Wednesday, October 14, 2009

Quote of the Day (Martin Luther King Jr., Accepting the Nobel Peace Prize)

“Granted that the easygoing optimism of yesterday is impossible. Granted that those who pioneer in the struggle for peace and freedom will still face uncomfortable jail terms, painful threats of death; they will still be battered by the storms of persecution, leading them to the nagging feeling that they can no longer bear such a heavy burden, and the temptation of wanting to retreat to a more quiet and serene life. Granted that we face a world crisis which leaves us standing so often amid the surging murmur of life's restless sea. But every crisis has both its dangers and its opportunities. It can spell either salvation or doom. In a dark confused world the kingdom of God may yet reign in the hearts of men.”—Dr. Martin Luther King Jr., “Nobel Lecture,” December 11, 1964

The decision of the Nobel Peace Prize committee to present this year’s award to Barack Obama has already excited so much comment (including from me) that almost anything else at this point is superfluous. But it is instructive to go back on this date in 1964, when the committee announced that the award would go to Dr. Martin Luther King Jr.

Though, at age 39, Dr.
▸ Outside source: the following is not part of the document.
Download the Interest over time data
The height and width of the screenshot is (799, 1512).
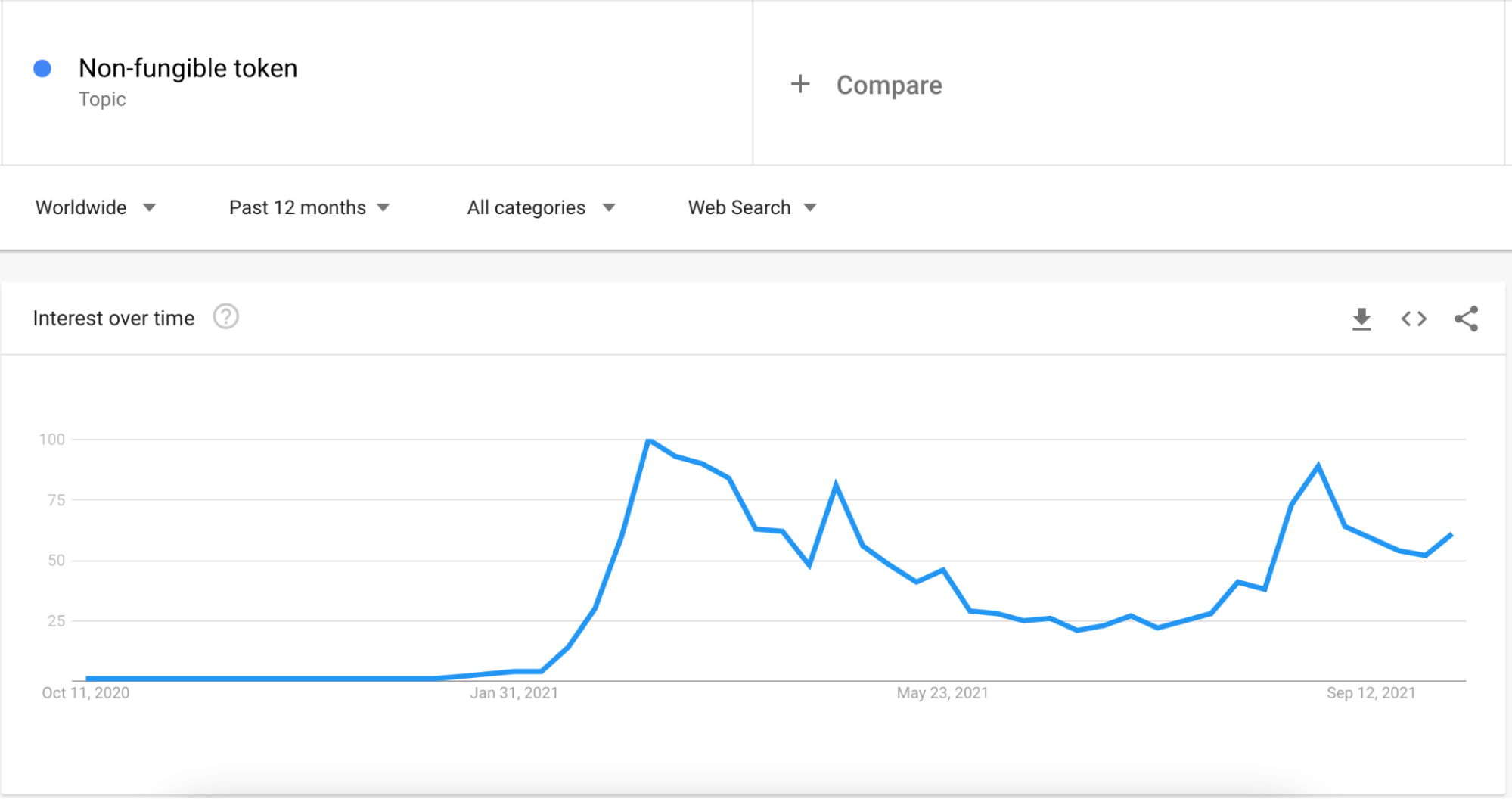coord(1361,319)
King was the youngest recipient to date of the award, few, if any, people would have argued that his award was “premature.” After all, he had already spent nearly nine years—since the Montgomery bus boycott—leading the civil rights revolution in the U.S.
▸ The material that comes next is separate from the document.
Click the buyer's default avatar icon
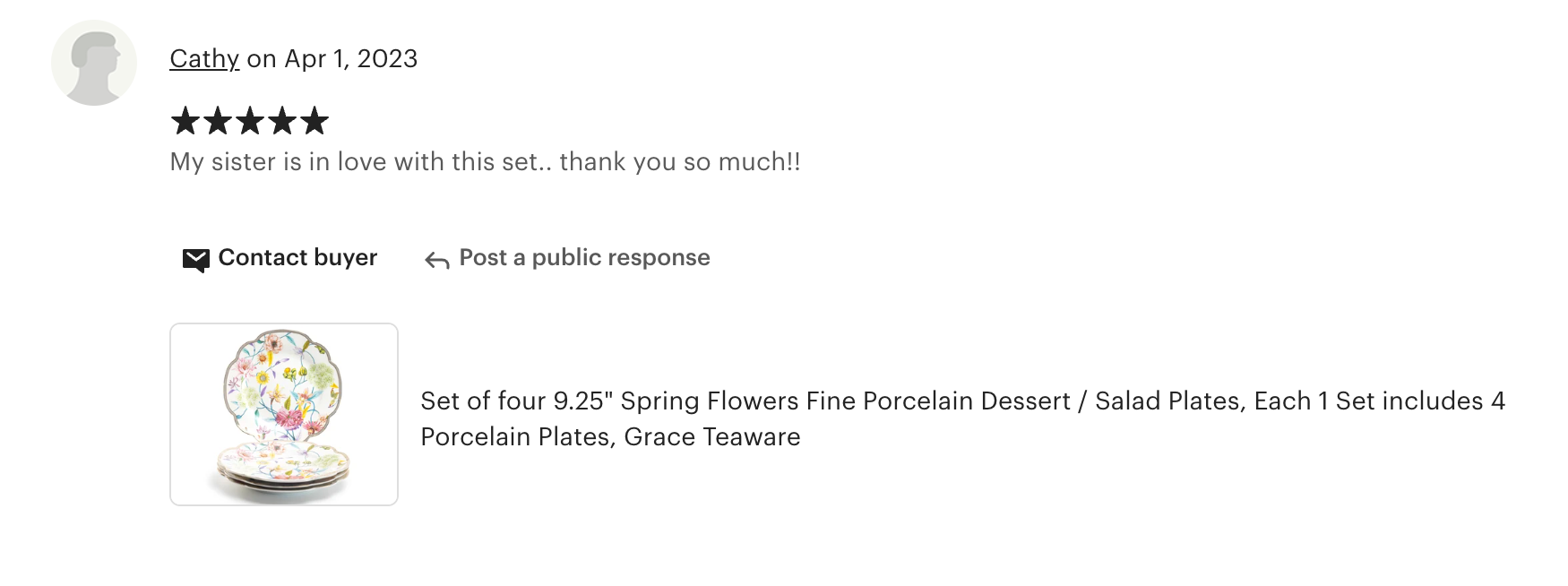 click(x=94, y=63)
In this address, King outlined the practice of nonviolence, particularly how it might be applied to three major problems facing the world at the time: racial prejudice, poverty, and war.

It surely must have bothered the Peace Prize Committee that it had never presented the award to Mahatma Gandhi when it had the chance. If so, they made one of their best choices ever in giving it to the most visible contemporary exemplar of the Indian leader’s method of passive resistance: Dr. King. (Indeed, King paid tribute in the address to Gandhi and the intellectual father of civil disobedience, Henry David Thoreau.)
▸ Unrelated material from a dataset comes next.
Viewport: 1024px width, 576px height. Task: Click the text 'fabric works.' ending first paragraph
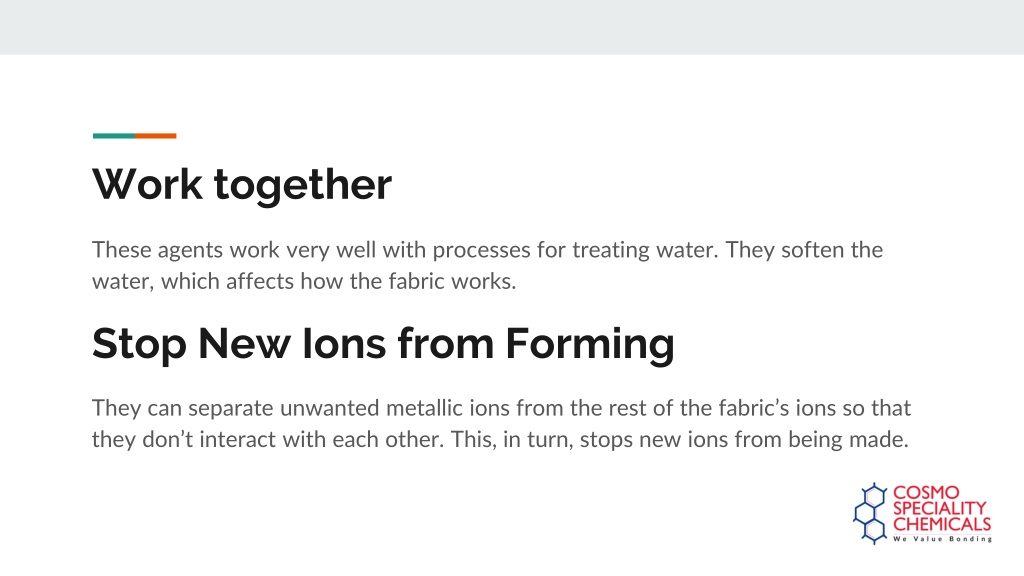(453, 281)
The circumstances surrounding King’s award were extraordinary, not the least of which being the vociferous reaction of the Federal Bureau of Investigation. J. Edgar Hoover’s animus against King reached its most sinister turn at this point, as a tape was compiled consisting of snippets of the bureau’s electronic surveillance capturing his liaisons from the prior two years. The tape was then mailed to King’s home, along with an anonymous letter hinting, in thinly veiled terms, what he must do before accepting the award:

“King, there is only one thing left for you to do. You know what it is. You have just 34 days in which to do (this exact number has been selected for a specific reason, it has definite practical significant [sic]. You are done. There is but one way out for you. You better take it before your filthy frauddulent [sic] self is bared to the nation.”

I was reminded of this when I came to the extraordinary moment in the peroration to King’s speech in which he spoke of “the nagging feeling that they [peace activists] can no longer bear such a heavy burden, and the temptation of wanting to retreat to a more quiet and serene life.” Surely, King felt this himself, as he contemplated the blackmail threat perpetrated by Hoover’s lackeys at the FBI. Yet he continued to shoulder the burdens of his struggle, through unbelievable discouragement and terror, to his martyrdom.

That level of commitment is extraordinary, but no less than the burdens of the Presidency, an office that provides the greatest opportunities to advance the causes of peace and human rights, along with the greatest temptations to corrode them.